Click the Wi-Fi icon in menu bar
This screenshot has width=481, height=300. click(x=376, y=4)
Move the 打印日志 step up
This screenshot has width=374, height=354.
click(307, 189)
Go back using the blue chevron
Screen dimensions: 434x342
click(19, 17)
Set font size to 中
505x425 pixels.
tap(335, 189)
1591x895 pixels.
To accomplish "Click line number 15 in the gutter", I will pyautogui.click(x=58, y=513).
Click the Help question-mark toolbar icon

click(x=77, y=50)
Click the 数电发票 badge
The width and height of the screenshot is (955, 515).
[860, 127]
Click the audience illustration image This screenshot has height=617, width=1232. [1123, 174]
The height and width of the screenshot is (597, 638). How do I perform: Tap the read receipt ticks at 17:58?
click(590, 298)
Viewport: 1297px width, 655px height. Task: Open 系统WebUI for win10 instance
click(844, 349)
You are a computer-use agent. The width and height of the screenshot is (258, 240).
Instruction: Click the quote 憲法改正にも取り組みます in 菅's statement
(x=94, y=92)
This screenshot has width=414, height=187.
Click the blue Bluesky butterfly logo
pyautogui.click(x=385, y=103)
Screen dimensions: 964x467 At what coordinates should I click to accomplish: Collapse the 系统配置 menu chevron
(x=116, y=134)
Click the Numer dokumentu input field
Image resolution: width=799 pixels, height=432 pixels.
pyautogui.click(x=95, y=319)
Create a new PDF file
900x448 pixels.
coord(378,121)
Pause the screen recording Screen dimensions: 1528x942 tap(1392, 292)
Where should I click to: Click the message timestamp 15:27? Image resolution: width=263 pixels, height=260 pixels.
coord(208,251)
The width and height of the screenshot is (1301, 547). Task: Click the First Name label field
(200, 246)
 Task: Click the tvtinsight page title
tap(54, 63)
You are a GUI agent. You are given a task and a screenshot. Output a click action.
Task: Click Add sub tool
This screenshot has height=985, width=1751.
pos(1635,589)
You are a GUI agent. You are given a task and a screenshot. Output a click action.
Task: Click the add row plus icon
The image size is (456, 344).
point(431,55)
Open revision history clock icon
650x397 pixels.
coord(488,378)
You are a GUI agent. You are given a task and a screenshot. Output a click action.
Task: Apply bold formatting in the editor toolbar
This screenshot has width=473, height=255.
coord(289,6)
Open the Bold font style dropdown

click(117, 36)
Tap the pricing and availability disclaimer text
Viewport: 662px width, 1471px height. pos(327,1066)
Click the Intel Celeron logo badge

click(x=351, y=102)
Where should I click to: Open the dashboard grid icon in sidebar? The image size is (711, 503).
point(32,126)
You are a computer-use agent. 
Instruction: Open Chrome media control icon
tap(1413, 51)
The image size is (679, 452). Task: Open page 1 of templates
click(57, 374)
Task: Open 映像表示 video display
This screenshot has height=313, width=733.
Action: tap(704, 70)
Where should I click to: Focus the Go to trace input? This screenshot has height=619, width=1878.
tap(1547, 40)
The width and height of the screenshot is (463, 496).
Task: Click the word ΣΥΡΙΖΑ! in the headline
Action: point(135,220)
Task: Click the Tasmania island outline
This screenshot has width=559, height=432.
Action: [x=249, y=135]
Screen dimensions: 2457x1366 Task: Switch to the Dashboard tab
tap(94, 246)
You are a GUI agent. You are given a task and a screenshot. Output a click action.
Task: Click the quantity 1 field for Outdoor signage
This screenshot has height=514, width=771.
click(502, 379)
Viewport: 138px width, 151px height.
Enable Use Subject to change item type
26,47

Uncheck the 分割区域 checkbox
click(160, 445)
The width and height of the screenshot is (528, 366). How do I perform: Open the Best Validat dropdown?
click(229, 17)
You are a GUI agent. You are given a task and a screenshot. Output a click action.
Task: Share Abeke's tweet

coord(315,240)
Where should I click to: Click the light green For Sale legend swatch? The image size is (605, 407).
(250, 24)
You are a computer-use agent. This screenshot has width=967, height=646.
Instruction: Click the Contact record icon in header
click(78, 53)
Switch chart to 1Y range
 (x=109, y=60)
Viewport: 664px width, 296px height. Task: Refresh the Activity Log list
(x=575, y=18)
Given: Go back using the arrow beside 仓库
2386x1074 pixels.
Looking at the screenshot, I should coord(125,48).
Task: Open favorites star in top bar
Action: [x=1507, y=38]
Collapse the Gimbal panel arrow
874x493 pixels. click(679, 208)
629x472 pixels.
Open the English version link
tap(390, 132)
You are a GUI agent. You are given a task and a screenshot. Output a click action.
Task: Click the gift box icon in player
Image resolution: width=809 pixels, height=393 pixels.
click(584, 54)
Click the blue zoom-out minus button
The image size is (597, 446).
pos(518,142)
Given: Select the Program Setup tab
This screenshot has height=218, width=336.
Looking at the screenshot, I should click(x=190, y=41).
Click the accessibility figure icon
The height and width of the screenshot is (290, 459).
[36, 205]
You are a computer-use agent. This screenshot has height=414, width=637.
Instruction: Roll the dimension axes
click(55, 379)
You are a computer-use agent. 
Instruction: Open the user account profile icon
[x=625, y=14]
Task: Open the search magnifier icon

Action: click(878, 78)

_Your objective_
Please copy the listing above word for word, from its first line to its last.

_Exercise result_
Click the Wi-Fi icon in menu bar
This screenshot has width=481, height=300. click(x=376, y=4)
Move the 打印日志 step up
This screenshot has width=374, height=354.
click(307, 189)
Go back using the blue chevron
Screen dimensions: 434x342
click(19, 17)
Set font size to 中
505x425 pixels.
tap(335, 189)
1591x895 pixels.
To accomplish "Click line number 15 in the gutter", I will pyautogui.click(x=58, y=513).
Click the Help question-mark toolbar icon

click(x=77, y=50)
Click the 数电发票 badge
The width and height of the screenshot is (955, 515).
[860, 127]
Click the audience illustration image This screenshot has height=617, width=1232. [1123, 174]
The height and width of the screenshot is (597, 638). How do I perform: Tap the read receipt ticks at 17:58?
click(590, 298)
Viewport: 1297px width, 655px height. Task: Open 系统WebUI for win10 instance
click(844, 349)
You are a computer-use agent. The width and height of the screenshot is (258, 240).
Instruction: Click the quote 憲法改正にも取り組みます in 菅's statement
(x=94, y=92)
This screenshot has width=414, height=187.
Click the blue Bluesky butterfly logo
pyautogui.click(x=385, y=103)
Screen dimensions: 964x467 At what coordinates should I click to accomplish: Collapse the 系统配置 menu chevron
(x=116, y=134)
Click the Numer dokumentu input field
Image resolution: width=799 pixels, height=432 pixels.
pyautogui.click(x=95, y=319)
Create a new PDF file
900x448 pixels.
coord(378,121)
Pause the screen recording Screen dimensions: 1528x942 tap(1392, 292)
Where should I click to: Click the message timestamp 15:27? Image resolution: width=263 pixels, height=260 pixels.
coord(208,251)
The width and height of the screenshot is (1301, 547). Task: Click the First Name label field
(200, 246)
 Task: Click the tvtinsight page title
tap(54, 63)
You are a GUI agent. You are given a task and a screenshot. Output a click action.
Task: Click Add sub tool
This screenshot has height=985, width=1751.
pos(1635,589)
You are a GUI agent. You are given a task and a screenshot. Output a click action.
Task: Click the add row plus icon
The image size is (456, 344).
point(431,55)
Open revision history clock icon
650x397 pixels.
coord(488,378)
You are a GUI agent. You are given a task and a screenshot. Output a click action.
Task: Apply bold formatting in the editor toolbar
This screenshot has width=473, height=255.
coord(289,6)
Open the Bold font style dropdown

click(117, 36)
Tap the pricing and availability disclaimer text
Viewport: 662px width, 1471px height. pos(327,1066)
Click the Intel Celeron logo badge

click(x=351, y=102)
Where should I click to: Open the dashboard grid icon in sidebar? The image size is (711, 503).
point(32,126)
You are a computer-use agent. 
Instruction: Open Chrome media control icon
tap(1413, 51)
The image size is (679, 452). Task: Open page 1 of templates
click(57, 374)
Task: Open 映像表示 video display
This screenshot has height=313, width=733.
Action: tap(704, 70)
Where should I click to: Focus the Go to trace input? This screenshot has height=619, width=1878.
tap(1547, 40)
The width and height of the screenshot is (463, 496).
Task: Click the word ΣΥΡΙΖΑ! in the headline
Action: point(135,220)
Task: Click the Tasmania island outline
This screenshot has width=559, height=432.
Action: [x=249, y=135]
Screen dimensions: 2457x1366 Task: Switch to the Dashboard tab
tap(94, 246)
You are a GUI agent. You are given a task and a screenshot. Output a click action.
Task: Click the quantity 1 field for Outdoor signage
This screenshot has height=514, width=771.
click(502, 379)
Viewport: 138px width, 151px height.
Enable Use Subject to change item type
26,47

Uncheck the 分割区域 checkbox
click(160, 445)
The width and height of the screenshot is (528, 366). How do I perform: Open the Best Validat dropdown?
click(229, 17)
You are a GUI agent. You are given a task and a screenshot. Output a click action.
Task: Share Abeke's tweet

coord(315,240)
Where should I click to: Click the light green For Sale legend swatch? The image size is (605, 407).
(250, 24)
You are a computer-use agent. This screenshot has width=967, height=646.
Instruction: Click the Contact record icon in header
click(78, 53)
Switch chart to 1Y range
 (x=109, y=60)
Viewport: 664px width, 296px height. Task: Refresh the Activity Log list
(x=575, y=18)
Given: Go back using the arrow beside 仓库
2386x1074 pixels.
Looking at the screenshot, I should coord(125,48).
Task: Open favorites star in top bar
Action: [x=1507, y=38]
Collapse the Gimbal panel arrow
874x493 pixels. click(679, 208)
629x472 pixels.
Open the English version link
tap(390, 132)
You are a GUI agent. You are given a task and a screenshot. Output a click action.
Task: Click the gift box icon in player
Image resolution: width=809 pixels, height=393 pixels.
click(584, 54)
Click the blue zoom-out minus button
The image size is (597, 446).
pos(518,142)
Given: Select the Program Setup tab
This screenshot has height=218, width=336.
Looking at the screenshot, I should click(x=190, y=41).
Click the accessibility figure icon
The height and width of the screenshot is (290, 459).
[36, 205]
You are a computer-use agent. This screenshot has height=414, width=637.
Instruction: Roll the dimension axes
click(55, 379)
You are a computer-use agent. 
Instruction: Open the user account profile icon
[x=625, y=14]
Task: Open the search magnifier icon

Action: click(878, 78)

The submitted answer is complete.